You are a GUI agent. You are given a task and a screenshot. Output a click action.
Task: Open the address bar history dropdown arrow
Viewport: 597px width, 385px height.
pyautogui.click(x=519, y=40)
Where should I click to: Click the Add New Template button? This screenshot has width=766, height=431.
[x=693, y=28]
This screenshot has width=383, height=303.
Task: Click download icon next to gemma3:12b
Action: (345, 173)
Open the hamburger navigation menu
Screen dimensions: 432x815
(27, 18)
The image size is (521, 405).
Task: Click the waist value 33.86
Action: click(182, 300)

-------------------------

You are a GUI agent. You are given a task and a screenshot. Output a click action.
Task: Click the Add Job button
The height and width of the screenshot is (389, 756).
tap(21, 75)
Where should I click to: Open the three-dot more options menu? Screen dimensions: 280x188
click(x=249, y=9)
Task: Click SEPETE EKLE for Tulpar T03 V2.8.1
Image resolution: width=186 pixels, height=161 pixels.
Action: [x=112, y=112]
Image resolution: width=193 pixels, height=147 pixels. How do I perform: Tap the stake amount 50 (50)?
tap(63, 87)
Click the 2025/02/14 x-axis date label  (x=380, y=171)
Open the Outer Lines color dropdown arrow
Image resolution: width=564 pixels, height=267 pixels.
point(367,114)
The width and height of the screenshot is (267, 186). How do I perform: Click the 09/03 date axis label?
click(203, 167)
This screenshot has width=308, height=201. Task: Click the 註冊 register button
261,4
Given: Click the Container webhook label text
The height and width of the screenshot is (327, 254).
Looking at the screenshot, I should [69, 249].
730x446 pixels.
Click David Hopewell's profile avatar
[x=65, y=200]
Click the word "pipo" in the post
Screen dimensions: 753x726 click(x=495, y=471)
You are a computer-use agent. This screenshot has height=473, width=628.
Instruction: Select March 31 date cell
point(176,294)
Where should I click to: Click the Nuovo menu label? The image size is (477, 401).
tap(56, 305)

-------------------------

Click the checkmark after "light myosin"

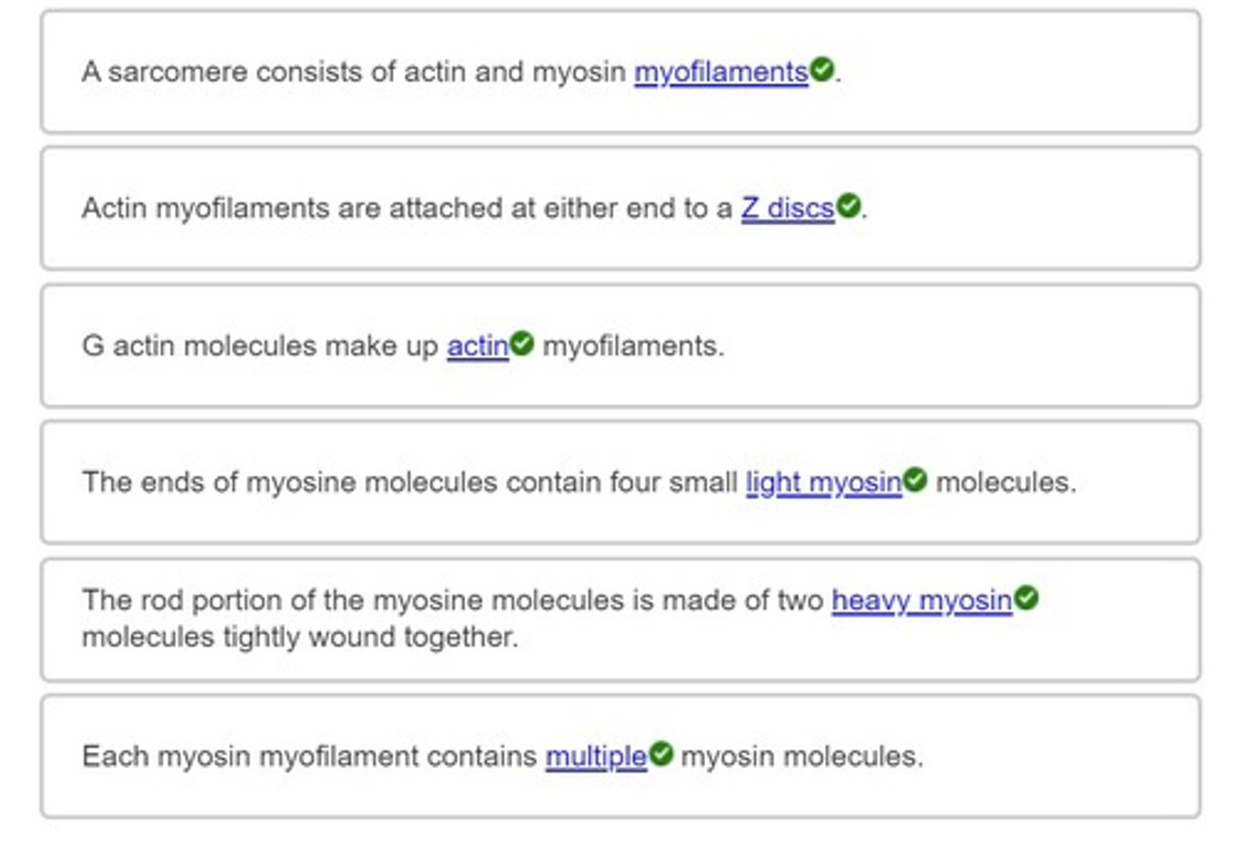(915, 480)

-------------------------

Reproducing the whole listing above is not the task. Copy exactly only the lines from the one with "Given: Click the Container webhook label text" to the one with "You are a computer-use", both kept.

SOLUTION TO THE EXERCISE
Given: Click the Container webhook label text
The height and width of the screenshot is (327, 254).
Looking at the screenshot, I should [69, 249].
730x446 pixels.
Click David Hopewell's profile avatar
[x=65, y=200]
Click the word "pipo" in the post
Screen dimensions: 753x726 click(x=495, y=471)
You are a computer-use agent. This screenshot has height=473, width=628.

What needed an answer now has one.